Long-term outlook. Post 2030, the outlook for the EARR basin could be more promising, given continued interest from international energy companies (IECs), as well as licensing rounds and concession award announcements made across both countries since 2023. Although projects are few and far between in Tanzania, Shell and Equinor proposed a $42-billion LNG project from three deepwater blocks in March 2023. This was later followed by CNOOC’s expression of interest in developing a FLNG deepwater project in Blocks 4/1B and 4/1C in June 2023. From a regulatory standpoint, the current administration has increased optimism, given ongoing negotiations on fiscal terms with joint venture companies; however, nothing has materialized thus far.

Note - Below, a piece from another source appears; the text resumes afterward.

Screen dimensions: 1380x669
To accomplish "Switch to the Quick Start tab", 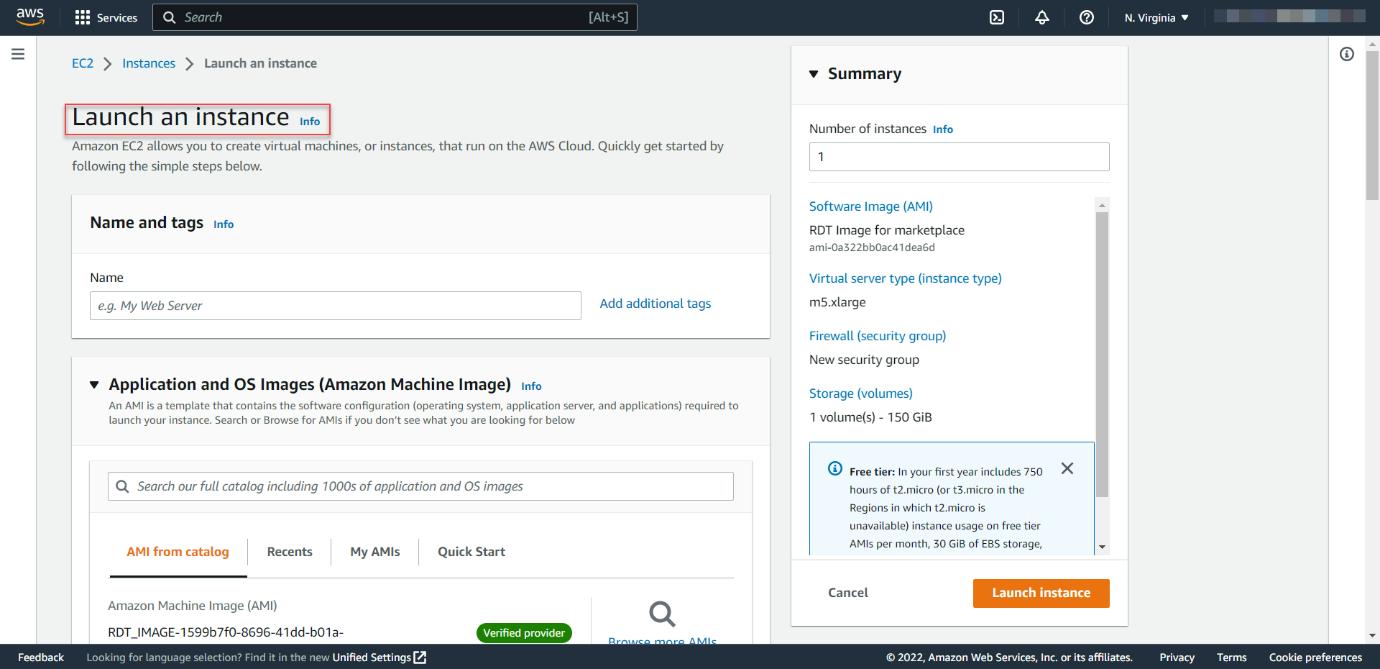I will point(471,551).
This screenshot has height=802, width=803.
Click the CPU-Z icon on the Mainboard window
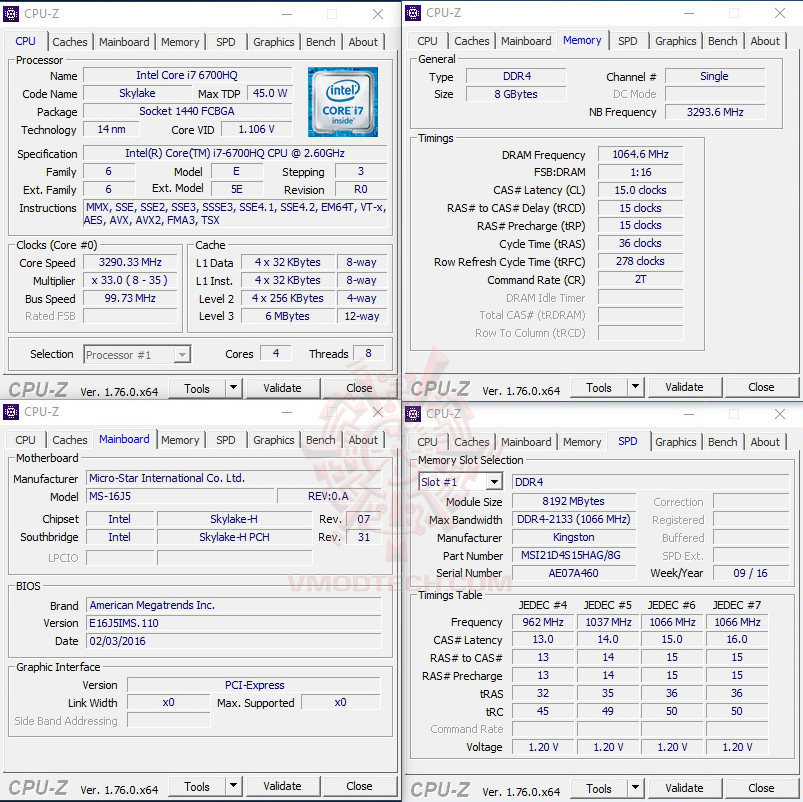click(x=12, y=412)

It is noteworthy to highlight the potential for an uptick in E&A drilling activity beyond Westwood’s current forecasts. This is due to the semi-autonomous Government of Zanzibar, off the shore of Tanzania, launching its inaugural five-year licensing round in March 2024, inviting IECs to explore eight offshore blocks. Furthermore, in September 2024, the Government of Zanzibar launched a separate two-block bidding round to international and local companies—Block 1 (Z1) and Block 2 (Z2). In Mozambique, E&A drilling could also occur, given that the National Hydrocarbon Company approved a concession contract for oil exploration and production in the Angoche A6-C Area in July 2024. However, across both countries, Westwood is bearish on these projects progressing into any substantial E&A drilling activity before the second half of the forecast.

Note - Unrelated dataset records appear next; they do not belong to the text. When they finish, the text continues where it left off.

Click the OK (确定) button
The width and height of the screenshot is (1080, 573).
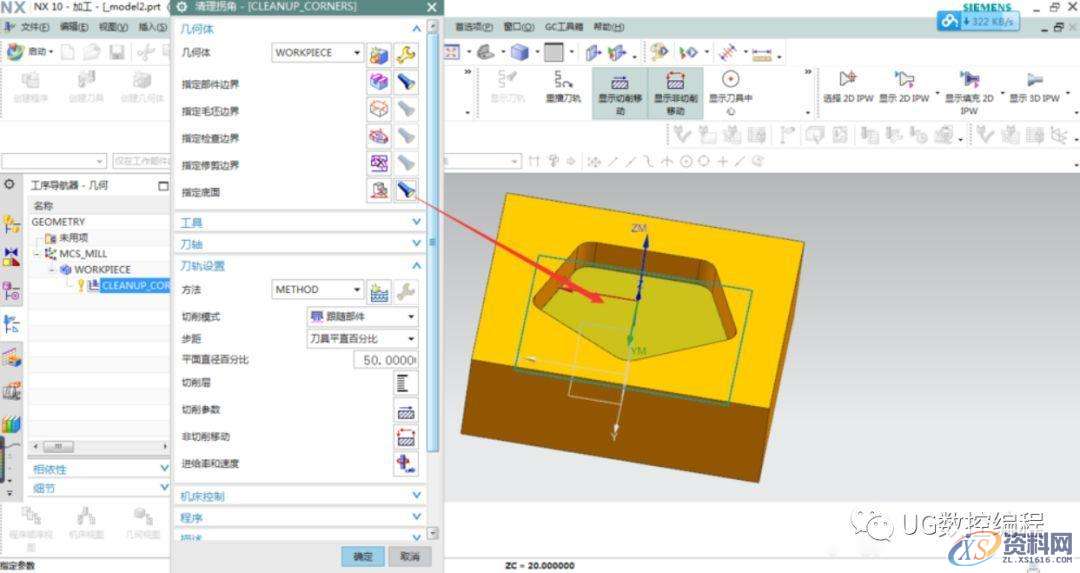pyautogui.click(x=362, y=556)
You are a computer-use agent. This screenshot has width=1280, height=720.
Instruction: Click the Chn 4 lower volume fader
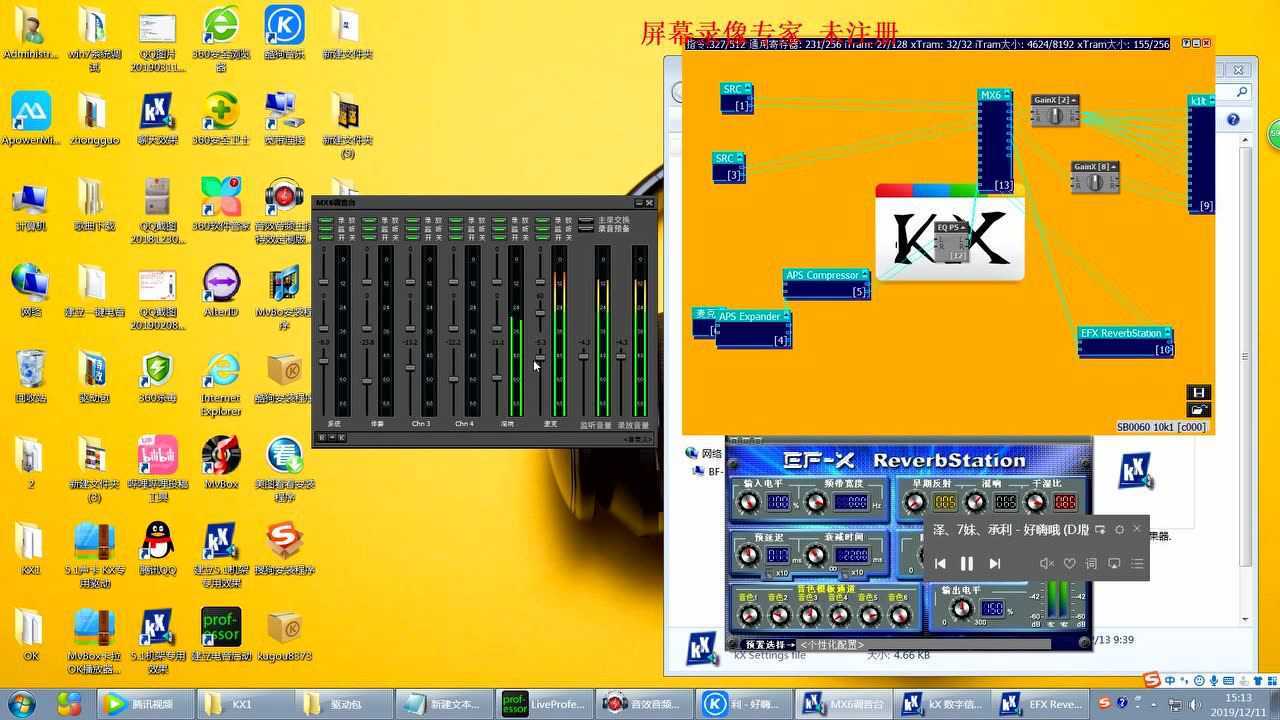point(453,380)
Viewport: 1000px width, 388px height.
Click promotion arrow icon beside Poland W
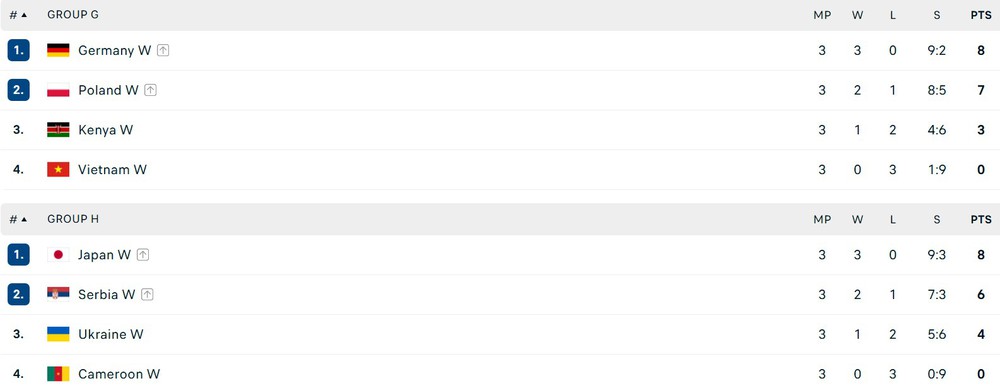[x=151, y=90]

When dissecting current developments in the EARR basin, it is evident that by the onset of the next decade, the basin could contribute about 300,000 boed of gas to meet global LNG demand. Westwood anticipates that Mozambique will continue to lead production and drilling in the EARR basin through 2030. However, it remains crucial for the Mozambican government to continue to take strides towards eradicating the insurgency to guarantee rapid progression of projects off Cabo Delegado province, which are currently mainly in the FEED stage.
In contrast, on the Tanzanian side of the EARR basin, the outlook is more promising than in the hindcast, though there is still a need to focus on improving fiscal terms to attract more near-term investment and ensure that current interest from IECs is maintained. Overall, Westwood believes that by 2030, the EARR gas basin might start to live up to its potential, as projects finally move from potential to reality.

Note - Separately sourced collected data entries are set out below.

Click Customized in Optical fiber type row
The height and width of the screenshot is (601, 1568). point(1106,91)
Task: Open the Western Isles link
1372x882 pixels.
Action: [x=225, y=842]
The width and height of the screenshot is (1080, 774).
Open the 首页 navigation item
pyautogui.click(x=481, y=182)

Note: Data are derived from Westwood’s Wells & Production Outlook 2024-2031, which is a series of four regional reports covering onshore and offshore drilling and production outlooks for Africa and Europe, the Americas, Asia Pacific and the Middle East. Published bi-annually, they are available to purchase individually or as a bundle.
About the Author
MICHELA FRANCISCO is a research analyst within Westwood's Energy Services team and one of the authors of the Wells and Production Market Outlook. She holds a BA degree in economics from the American University of Sharjah and a Master’s degree in Petroleum Energy Economics and Finance from the University of Aberdeen. Ms. Francisco can be contacted at: mfrancisco@westwoodenergy.com
REFERENCES
- Estimates are from the Tanzanian Investment Centre, which reports the Tanzanian side of the EARR Basin holds reserves of 41.7 Tcf and from Westwood, which estimates that the Mozambican side of the basin currently holds reserves 124 Tcf.